═══ Data shown ═══

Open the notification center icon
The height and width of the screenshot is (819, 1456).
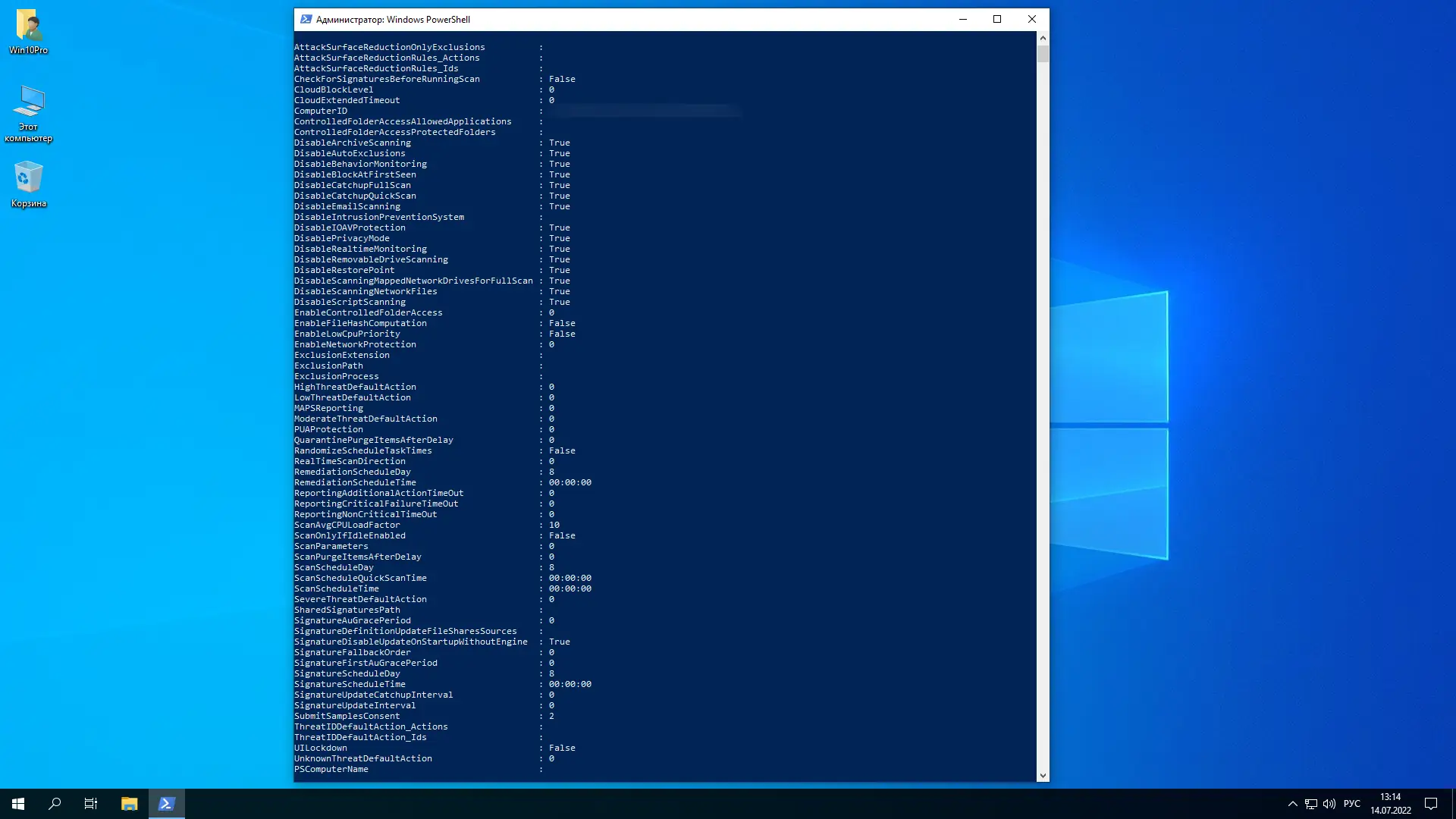(x=1431, y=804)
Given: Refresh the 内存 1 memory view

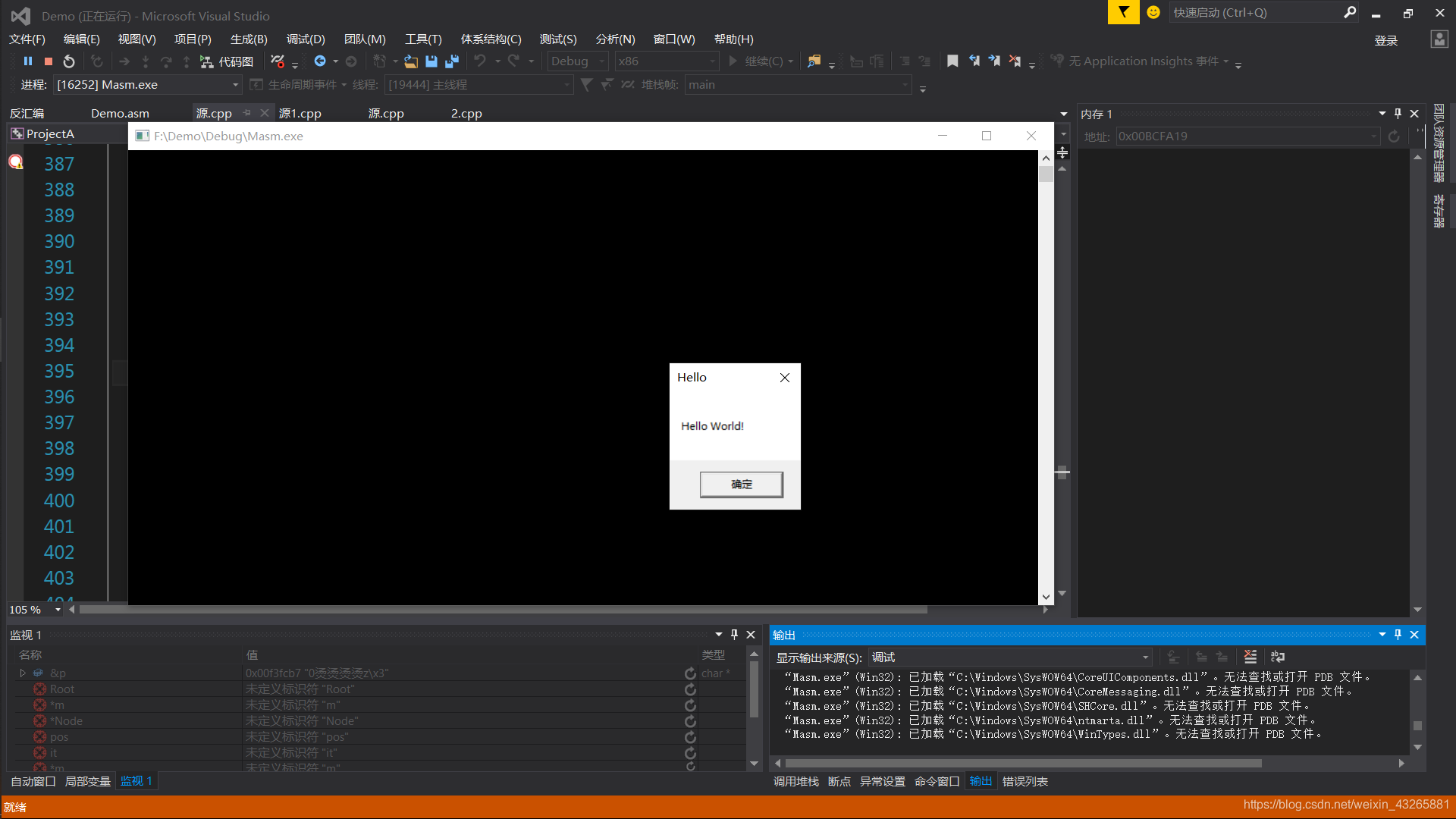Looking at the screenshot, I should [1394, 136].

═══

§ Work to be completed: Repeat the material above line for line, leaving out the pictures.

§ Exercise result:
Open the notification center icon
The height and width of the screenshot is (819, 1456).
(x=1431, y=804)
Given: Refresh the 内存 1 memory view

Looking at the screenshot, I should [1394, 136].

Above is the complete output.